#### EXERCISE:
The listing below holds a line with "Click the 地块基本信息 section heading" and a later line with "on Anisotropische Filterung". Write out those two lines and every line between them, exactly, and nothing else.

──────── DATA FOR REVIEW ────────

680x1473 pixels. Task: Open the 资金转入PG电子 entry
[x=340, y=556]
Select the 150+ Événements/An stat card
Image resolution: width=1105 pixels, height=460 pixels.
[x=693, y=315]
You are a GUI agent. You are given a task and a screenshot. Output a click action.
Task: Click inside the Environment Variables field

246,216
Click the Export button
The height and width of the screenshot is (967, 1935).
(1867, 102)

────────
──────── DATA FOR REVIEW ────────

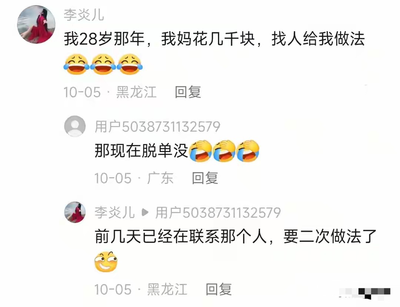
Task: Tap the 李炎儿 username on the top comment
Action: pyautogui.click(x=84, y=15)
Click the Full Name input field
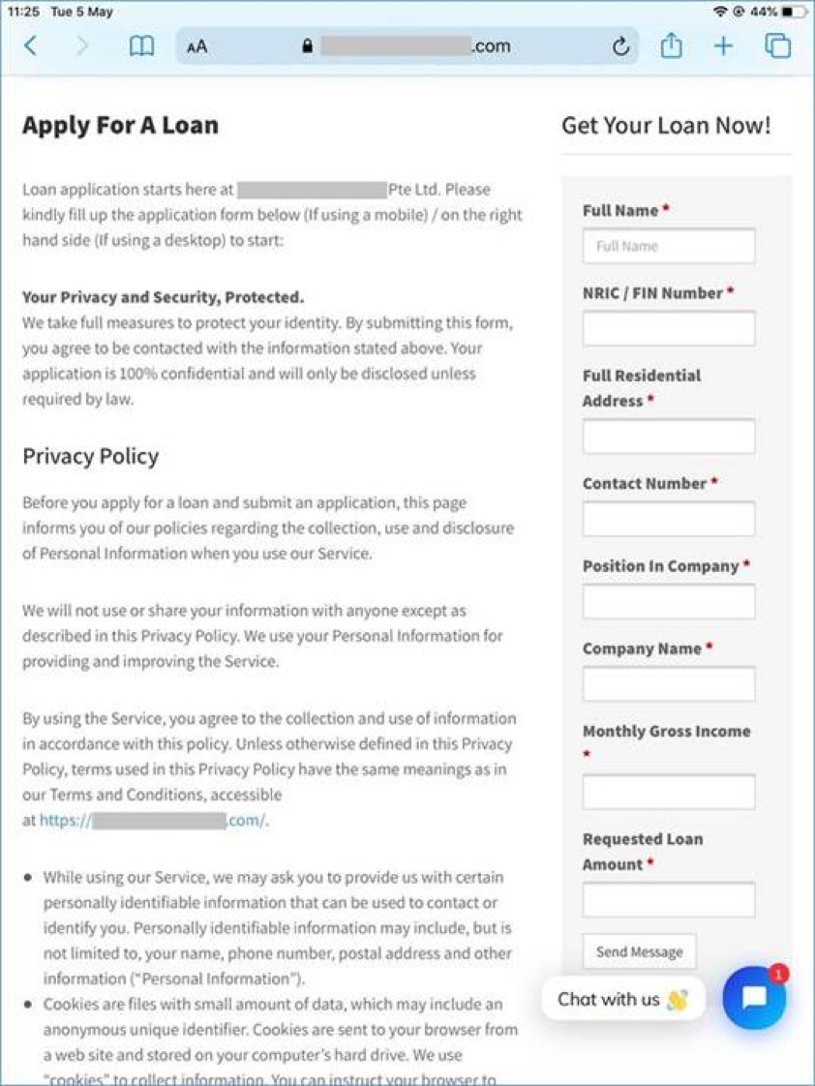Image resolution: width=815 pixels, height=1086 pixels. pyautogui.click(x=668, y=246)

────────
──────── DATA FOR REVIEW ────────

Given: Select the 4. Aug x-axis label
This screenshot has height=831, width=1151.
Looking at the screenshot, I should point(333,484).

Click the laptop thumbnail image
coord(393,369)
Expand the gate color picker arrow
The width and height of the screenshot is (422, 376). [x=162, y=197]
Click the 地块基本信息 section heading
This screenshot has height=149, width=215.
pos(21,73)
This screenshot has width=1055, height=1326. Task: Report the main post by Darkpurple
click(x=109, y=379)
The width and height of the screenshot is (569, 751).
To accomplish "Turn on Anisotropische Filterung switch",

────────

#### RESPONSE TO THIS TASK:
Click the 地块基本信息 section heading
This screenshot has height=149, width=215.
pos(21,73)
This screenshot has width=1055, height=1326. Task: Report the main post by Darkpurple
click(x=109, y=379)
The width and height of the screenshot is (569, 751).
To accomplish "Turn on Anisotropische Filterung switch",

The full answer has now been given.